• **WHAT THE TASK ASKS**
Take the lines below between the one holding "Viewport: 723px width, 1568px" and the one holding "The image size is (474, 532).", inclusive, and copy them exactly. Add nothing.
[RECORDS SHOWN Boundary: Start]
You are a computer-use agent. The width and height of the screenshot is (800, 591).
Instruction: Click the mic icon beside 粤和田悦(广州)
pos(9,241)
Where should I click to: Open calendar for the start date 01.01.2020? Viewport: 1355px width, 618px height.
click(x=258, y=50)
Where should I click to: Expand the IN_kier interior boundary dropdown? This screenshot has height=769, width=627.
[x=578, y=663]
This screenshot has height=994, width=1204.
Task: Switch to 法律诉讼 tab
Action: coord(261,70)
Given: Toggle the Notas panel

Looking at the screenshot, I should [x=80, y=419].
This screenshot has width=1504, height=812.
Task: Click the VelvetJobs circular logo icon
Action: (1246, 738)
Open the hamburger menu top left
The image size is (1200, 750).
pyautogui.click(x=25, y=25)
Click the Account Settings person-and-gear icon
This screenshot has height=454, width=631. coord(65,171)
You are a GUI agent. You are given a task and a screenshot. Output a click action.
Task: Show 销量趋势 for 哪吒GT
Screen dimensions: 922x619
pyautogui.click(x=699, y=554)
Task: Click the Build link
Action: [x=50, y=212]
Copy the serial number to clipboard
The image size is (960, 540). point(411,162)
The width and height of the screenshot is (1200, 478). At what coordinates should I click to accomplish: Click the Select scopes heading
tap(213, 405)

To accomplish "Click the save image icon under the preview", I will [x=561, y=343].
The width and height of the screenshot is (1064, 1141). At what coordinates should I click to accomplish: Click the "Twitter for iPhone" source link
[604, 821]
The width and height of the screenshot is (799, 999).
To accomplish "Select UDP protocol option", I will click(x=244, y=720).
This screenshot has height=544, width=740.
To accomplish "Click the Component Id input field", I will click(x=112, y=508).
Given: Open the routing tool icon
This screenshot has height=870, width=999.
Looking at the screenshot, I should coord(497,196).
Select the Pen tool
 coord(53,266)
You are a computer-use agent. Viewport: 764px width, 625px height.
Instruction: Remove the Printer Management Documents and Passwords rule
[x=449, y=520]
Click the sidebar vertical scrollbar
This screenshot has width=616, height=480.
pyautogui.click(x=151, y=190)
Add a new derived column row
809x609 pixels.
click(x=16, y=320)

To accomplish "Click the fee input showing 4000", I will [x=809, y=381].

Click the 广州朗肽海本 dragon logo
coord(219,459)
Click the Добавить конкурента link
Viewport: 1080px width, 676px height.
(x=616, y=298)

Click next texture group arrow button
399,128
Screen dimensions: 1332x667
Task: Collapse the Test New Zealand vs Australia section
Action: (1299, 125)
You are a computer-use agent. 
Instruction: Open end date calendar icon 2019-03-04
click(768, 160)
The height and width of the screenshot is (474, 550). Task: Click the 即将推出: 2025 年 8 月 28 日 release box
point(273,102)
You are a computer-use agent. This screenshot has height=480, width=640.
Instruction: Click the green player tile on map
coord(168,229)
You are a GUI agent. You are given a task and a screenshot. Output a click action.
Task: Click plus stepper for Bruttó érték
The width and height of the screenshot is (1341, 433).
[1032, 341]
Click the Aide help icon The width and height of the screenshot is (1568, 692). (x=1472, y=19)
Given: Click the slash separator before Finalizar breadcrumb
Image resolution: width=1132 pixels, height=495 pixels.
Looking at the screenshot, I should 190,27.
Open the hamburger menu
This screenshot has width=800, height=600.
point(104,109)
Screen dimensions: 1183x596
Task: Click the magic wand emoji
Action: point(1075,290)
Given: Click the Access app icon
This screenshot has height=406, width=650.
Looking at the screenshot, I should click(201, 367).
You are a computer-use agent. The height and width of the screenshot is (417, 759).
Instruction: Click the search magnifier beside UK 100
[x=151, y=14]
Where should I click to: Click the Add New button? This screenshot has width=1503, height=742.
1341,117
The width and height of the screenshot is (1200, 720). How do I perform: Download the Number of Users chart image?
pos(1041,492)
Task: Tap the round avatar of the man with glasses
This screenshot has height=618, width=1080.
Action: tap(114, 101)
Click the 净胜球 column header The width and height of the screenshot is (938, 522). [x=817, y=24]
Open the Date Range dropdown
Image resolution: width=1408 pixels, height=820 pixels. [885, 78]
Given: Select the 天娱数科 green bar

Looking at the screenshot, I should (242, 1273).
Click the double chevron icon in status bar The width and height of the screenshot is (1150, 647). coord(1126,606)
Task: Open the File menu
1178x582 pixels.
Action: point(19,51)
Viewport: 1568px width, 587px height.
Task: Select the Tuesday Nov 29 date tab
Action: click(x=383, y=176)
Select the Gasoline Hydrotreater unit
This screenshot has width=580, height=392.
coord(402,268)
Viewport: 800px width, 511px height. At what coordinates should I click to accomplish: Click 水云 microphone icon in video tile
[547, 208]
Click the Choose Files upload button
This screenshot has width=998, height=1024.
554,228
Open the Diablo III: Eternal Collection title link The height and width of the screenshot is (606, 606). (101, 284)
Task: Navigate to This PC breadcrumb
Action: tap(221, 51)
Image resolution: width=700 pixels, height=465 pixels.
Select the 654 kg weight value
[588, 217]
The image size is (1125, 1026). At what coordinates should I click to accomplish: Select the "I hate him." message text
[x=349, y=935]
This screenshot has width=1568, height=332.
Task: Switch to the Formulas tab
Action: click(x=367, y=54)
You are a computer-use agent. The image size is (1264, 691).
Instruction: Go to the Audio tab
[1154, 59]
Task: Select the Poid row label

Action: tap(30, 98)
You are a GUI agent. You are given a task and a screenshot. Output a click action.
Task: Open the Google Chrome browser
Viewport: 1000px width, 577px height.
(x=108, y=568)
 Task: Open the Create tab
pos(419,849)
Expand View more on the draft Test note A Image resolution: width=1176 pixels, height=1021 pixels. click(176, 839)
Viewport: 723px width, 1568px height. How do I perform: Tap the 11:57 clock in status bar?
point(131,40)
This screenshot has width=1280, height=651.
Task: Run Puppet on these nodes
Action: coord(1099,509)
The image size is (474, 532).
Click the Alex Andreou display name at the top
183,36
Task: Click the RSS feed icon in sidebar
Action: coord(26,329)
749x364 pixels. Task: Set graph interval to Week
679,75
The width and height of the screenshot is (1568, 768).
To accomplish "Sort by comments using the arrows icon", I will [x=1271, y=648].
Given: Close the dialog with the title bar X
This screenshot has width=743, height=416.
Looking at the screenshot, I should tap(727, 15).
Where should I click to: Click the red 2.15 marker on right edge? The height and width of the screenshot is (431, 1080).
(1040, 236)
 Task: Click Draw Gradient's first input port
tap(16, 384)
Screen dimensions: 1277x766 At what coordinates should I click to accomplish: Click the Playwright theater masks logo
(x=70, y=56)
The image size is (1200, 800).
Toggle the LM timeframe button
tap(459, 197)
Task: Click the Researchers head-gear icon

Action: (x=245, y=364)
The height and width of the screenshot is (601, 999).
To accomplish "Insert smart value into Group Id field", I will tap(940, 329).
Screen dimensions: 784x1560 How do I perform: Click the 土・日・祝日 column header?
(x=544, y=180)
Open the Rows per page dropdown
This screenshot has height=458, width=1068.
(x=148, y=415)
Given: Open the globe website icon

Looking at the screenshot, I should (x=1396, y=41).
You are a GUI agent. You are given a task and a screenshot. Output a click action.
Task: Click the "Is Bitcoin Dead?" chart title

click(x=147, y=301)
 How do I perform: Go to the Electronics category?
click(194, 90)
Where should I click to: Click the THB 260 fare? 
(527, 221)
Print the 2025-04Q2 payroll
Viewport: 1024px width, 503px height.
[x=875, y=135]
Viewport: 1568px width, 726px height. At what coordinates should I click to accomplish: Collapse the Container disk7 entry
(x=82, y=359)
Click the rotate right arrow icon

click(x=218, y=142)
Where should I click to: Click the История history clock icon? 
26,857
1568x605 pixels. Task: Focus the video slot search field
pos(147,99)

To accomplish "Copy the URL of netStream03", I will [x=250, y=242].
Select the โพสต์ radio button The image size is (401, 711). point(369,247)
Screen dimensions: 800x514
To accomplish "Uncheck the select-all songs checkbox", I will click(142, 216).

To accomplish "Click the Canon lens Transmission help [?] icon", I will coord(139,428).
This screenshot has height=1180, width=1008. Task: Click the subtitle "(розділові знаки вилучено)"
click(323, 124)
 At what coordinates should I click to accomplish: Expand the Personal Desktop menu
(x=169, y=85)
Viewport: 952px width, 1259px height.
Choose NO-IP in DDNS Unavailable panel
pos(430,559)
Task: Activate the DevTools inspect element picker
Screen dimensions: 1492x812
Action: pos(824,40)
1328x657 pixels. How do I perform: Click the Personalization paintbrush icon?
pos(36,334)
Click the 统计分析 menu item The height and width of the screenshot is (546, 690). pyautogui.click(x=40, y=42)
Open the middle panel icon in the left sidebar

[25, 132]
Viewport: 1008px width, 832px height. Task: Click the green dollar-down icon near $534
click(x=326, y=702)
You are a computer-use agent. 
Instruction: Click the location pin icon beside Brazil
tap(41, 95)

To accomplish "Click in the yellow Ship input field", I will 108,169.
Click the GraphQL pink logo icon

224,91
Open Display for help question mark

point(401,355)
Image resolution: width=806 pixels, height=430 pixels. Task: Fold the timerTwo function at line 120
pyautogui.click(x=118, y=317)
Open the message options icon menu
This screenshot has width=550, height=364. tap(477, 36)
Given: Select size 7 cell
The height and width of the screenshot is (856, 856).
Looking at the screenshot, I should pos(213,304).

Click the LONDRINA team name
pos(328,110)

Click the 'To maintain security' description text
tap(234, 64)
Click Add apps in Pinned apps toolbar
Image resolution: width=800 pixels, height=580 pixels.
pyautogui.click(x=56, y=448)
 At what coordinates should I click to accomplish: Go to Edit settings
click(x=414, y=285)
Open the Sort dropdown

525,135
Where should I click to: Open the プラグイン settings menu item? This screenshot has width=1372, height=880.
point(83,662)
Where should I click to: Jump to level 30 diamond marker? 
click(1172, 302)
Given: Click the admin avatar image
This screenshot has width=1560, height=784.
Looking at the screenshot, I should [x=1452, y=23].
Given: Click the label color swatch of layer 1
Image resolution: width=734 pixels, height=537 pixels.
[RECORDS SHOWN Boundary: End]
• **WRITTEN ANSWER**
Viewport: 723px width, 1568px height. How do I perform: Tap the 11:57 clock in status bar?
point(131,40)
This screenshot has width=1280, height=651.
Task: Run Puppet on these nodes
Action: coord(1099,509)
The image size is (474, 532).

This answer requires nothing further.